▸ What you are asked to do
Repeat the data precisely as given.

▸ Source data

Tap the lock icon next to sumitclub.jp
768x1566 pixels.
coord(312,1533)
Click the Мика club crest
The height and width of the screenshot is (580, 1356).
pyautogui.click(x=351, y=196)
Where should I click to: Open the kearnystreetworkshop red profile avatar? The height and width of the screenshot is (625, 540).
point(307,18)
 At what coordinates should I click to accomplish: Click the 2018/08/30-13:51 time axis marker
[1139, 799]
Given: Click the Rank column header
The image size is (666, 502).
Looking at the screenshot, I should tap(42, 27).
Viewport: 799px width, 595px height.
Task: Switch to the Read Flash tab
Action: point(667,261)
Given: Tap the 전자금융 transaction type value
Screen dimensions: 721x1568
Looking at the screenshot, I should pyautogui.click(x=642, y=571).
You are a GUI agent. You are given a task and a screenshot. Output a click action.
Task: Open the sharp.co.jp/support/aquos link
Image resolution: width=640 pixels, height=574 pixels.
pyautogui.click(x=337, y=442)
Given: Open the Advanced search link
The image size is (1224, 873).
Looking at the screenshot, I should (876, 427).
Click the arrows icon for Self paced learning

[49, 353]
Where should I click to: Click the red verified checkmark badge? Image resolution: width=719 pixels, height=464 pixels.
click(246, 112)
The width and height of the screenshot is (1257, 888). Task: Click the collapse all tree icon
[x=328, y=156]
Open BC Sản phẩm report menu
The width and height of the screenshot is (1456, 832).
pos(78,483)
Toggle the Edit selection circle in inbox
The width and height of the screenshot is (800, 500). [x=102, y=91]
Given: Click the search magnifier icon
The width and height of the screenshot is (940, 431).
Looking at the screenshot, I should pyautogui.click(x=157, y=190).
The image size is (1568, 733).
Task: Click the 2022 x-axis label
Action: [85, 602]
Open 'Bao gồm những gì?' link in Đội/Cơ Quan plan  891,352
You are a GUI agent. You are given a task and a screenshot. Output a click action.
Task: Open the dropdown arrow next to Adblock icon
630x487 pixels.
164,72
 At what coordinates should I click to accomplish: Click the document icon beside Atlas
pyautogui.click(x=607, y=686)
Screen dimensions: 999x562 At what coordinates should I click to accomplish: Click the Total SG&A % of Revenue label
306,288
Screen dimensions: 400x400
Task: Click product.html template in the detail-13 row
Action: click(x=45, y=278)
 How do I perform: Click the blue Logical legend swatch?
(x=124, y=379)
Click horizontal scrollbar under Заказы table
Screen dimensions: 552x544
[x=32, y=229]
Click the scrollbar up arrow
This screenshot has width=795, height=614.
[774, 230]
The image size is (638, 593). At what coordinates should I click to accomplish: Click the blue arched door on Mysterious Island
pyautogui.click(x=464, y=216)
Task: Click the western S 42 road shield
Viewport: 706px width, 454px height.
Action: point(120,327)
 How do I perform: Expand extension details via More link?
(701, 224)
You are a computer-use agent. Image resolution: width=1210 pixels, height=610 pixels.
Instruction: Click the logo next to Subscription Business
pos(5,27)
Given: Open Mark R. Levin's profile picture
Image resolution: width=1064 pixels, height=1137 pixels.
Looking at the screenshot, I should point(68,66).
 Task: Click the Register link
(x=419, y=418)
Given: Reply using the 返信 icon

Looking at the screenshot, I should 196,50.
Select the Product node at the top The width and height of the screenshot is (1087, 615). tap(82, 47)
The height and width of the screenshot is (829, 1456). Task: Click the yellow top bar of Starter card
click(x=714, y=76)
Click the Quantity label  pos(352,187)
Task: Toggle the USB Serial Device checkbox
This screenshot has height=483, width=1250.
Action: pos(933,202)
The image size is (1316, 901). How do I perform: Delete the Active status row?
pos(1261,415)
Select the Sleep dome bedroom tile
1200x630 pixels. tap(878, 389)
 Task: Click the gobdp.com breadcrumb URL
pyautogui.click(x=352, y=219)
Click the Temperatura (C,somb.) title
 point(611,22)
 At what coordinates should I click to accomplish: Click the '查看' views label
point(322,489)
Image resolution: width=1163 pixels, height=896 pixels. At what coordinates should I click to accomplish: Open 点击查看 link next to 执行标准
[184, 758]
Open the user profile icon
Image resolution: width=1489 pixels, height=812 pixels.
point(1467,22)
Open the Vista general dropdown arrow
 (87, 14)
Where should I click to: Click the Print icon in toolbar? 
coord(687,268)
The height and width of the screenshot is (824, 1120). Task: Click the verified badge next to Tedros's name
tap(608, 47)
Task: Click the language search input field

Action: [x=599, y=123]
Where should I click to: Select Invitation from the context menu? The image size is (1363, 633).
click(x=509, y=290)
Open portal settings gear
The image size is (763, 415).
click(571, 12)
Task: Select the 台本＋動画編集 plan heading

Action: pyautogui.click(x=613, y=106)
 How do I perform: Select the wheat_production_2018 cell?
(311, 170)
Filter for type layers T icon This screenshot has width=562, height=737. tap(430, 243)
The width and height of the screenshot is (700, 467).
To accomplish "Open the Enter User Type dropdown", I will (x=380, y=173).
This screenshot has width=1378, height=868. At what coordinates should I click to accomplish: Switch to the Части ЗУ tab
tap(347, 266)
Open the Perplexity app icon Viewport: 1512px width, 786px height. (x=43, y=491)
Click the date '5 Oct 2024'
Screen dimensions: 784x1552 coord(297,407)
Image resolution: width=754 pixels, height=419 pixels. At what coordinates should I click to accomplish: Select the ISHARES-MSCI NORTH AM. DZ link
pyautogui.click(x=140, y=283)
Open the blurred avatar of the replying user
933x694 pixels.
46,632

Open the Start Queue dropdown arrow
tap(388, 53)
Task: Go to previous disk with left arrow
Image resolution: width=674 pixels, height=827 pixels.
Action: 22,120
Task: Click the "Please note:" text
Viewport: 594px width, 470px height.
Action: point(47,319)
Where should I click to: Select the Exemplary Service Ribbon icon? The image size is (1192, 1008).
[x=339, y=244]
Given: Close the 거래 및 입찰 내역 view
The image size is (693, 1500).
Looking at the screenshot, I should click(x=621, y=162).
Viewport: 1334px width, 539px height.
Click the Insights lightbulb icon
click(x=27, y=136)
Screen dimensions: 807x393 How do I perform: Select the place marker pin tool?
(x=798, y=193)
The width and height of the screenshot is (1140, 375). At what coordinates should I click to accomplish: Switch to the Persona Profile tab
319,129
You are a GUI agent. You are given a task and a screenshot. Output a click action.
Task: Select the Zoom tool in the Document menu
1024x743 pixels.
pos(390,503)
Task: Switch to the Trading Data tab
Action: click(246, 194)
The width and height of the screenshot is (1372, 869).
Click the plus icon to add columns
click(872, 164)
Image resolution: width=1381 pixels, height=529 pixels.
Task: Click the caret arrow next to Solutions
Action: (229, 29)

▸ Exercise result
Tap the lock icon next to sumitclub.jp
768x1566 pixels.
coord(312,1533)
Click the Мика club crest
The height and width of the screenshot is (580, 1356).
pyautogui.click(x=351, y=196)
Where should I click to: Open the kearnystreetworkshop red profile avatar? The height and width of the screenshot is (625, 540).
point(307,18)
 At what coordinates should I click to accomplish: Click the 2018/08/30-13:51 time axis marker
[1139, 799]
Given: Click the Rank column header
The image size is (666, 502).
Looking at the screenshot, I should tap(42, 27).
Viewport: 799px width, 595px height.
Task: Switch to the Read Flash tab
Action: point(667,261)
Given: Tap the 전자금융 transaction type value
Screen dimensions: 721x1568
Looking at the screenshot, I should pyautogui.click(x=642, y=571).
You are a GUI agent. You are given a task and a screenshot. Output a click action.
Task: Open the sharp.co.jp/support/aquos link
Image resolution: width=640 pixels, height=574 pixels.
pyautogui.click(x=337, y=442)
Given: Open the Advanced search link
The image size is (1224, 873).
Looking at the screenshot, I should (876, 427).
Click the arrows icon for Self paced learning

[49, 353]
Where should I click to: Click the red verified checkmark badge? Image resolution: width=719 pixels, height=464 pixels.
click(246, 112)
The width and height of the screenshot is (1257, 888). Task: Click the collapse all tree icon
[x=328, y=156]
Open BC Sản phẩm report menu
The width and height of the screenshot is (1456, 832).
pos(78,483)
Toggle the Edit selection circle in inbox
The width and height of the screenshot is (800, 500). [x=102, y=91]
Given: Click the search magnifier icon
The width and height of the screenshot is (940, 431).
Looking at the screenshot, I should pyautogui.click(x=157, y=190).
The image size is (1568, 733).
Task: Click the 2022 x-axis label
Action: [85, 602]
Open 'Bao gồm những gì?' link in Đội/Cơ Quan plan  891,352
You are a GUI agent. You are given a task and a screenshot. Output a click action.
Task: Open the dropdown arrow next to Adblock icon
630x487 pixels.
164,72
 At what coordinates should I click to accomplish: Click the document icon beside Atlas
pyautogui.click(x=607, y=686)
Screen dimensions: 999x562 At what coordinates should I click to accomplish: Click the Total SG&A % of Revenue label
306,288
Screen dimensions: 400x400
Task: Click product.html template in the detail-13 row
Action: click(x=45, y=278)
 How do I perform: Click the blue Logical legend swatch?
(x=124, y=379)
Click horizontal scrollbar under Заказы table
Screen dimensions: 552x544
[x=32, y=229]
Click the scrollbar up arrow
This screenshot has width=795, height=614.
[774, 230]
The image size is (638, 593). At what coordinates should I click to accomplish: Click the blue arched door on Mysterious Island
pyautogui.click(x=464, y=216)
Task: Click the western S 42 road shield
Viewport: 706px width, 454px height.
Action: point(120,327)
 How do I perform: Expand extension details via More link?
(701, 224)
You are a computer-use agent. Image resolution: width=1210 pixels, height=610 pixels.
Instruction: Click the logo next to Subscription Business
pos(5,27)
Given: Open Mark R. Levin's profile picture
Image resolution: width=1064 pixels, height=1137 pixels.
Looking at the screenshot, I should point(68,66).
 Task: Click the Register link
(x=419, y=418)
Given: Reply using the 返信 icon

Looking at the screenshot, I should 196,50.
Select the Product node at the top The width and height of the screenshot is (1087, 615). tap(82, 47)
The height and width of the screenshot is (829, 1456). Task: Click the yellow top bar of Starter card
click(x=714, y=76)
Click the Quantity label  pos(352,187)
Task: Toggle the USB Serial Device checkbox
This screenshot has height=483, width=1250.
Action: pos(933,202)
The image size is (1316, 901). How do I perform: Delete the Active status row?
pos(1261,415)
Select the Sleep dome bedroom tile
1200x630 pixels. tap(878, 389)
 Task: Click the gobdp.com breadcrumb URL
pyautogui.click(x=352, y=219)
Click the Temperatura (C,somb.) title
 point(611,22)
 At what coordinates should I click to accomplish: Click the '查看' views label
point(322,489)
Image resolution: width=1163 pixels, height=896 pixels. At what coordinates should I click to accomplish: Open 点击查看 link next to 执行标准
[184, 758]
Open the user profile icon
Image resolution: width=1489 pixels, height=812 pixels.
point(1467,22)
Open the Vista general dropdown arrow
 (87, 14)
Where should I click to: Click the Print icon in toolbar? 
coord(687,268)
The height and width of the screenshot is (824, 1120). Task: Click the verified badge next to Tedros's name
tap(608, 47)
Task: Click the language search input field

Action: [x=599, y=123]
Where should I click to: Select Invitation from the context menu? The image size is (1363, 633).
click(x=509, y=290)
Open portal settings gear
The image size is (763, 415).
click(571, 12)
Task: Select the 台本＋動画編集 plan heading

Action: pyautogui.click(x=613, y=106)
 How do I perform: Select the wheat_production_2018 cell?
(311, 170)
Filter for type layers T icon This screenshot has width=562, height=737. tap(430, 243)
The width and height of the screenshot is (700, 467).
To accomplish "Open the Enter User Type dropdown", I will (x=380, y=173).
This screenshot has width=1378, height=868. At what coordinates should I click to accomplish: Switch to the Части ЗУ tab
tap(347, 266)
Open the Perplexity app icon Viewport: 1512px width, 786px height. (x=43, y=491)
Click the date '5 Oct 2024'
Screen dimensions: 784x1552 coord(297,407)
Image resolution: width=754 pixels, height=419 pixels. At what coordinates should I click to accomplish: Select the ISHARES-MSCI NORTH AM. DZ link
pyautogui.click(x=140, y=283)
Open the blurred avatar of the replying user
933x694 pixels.
46,632

Open the Start Queue dropdown arrow
tap(388, 53)
Task: Go to previous disk with left arrow
Image resolution: width=674 pixels, height=827 pixels.
Action: 22,120
Task: Click the "Please note:" text
Viewport: 594px width, 470px height.
Action: point(47,319)
Where should I click to: Select the Exemplary Service Ribbon icon? The image size is (1192, 1008).
[x=339, y=244]
Given: Close the 거래 및 입찰 내역 view
The image size is (693, 1500).
Looking at the screenshot, I should click(x=621, y=162).
Viewport: 1334px width, 539px height.
Click the Insights lightbulb icon
click(x=27, y=136)
Screen dimensions: 807x393 How do I perform: Select the place marker pin tool?
(x=798, y=193)
The width and height of the screenshot is (1140, 375). At what coordinates should I click to accomplish: Switch to the Persona Profile tab
319,129
You are a GUI agent. You are given a task and a screenshot. Output a click action.
Task: Select the Zoom tool in the Document menu
1024x743 pixels.
pos(390,503)
Task: Switch to the Trading Data tab
Action: click(246, 194)
The width and height of the screenshot is (1372, 869).
Click the plus icon to add columns
click(872, 164)
Image resolution: width=1381 pixels, height=529 pixels.
Task: Click the caret arrow next to Solutions
Action: (229, 29)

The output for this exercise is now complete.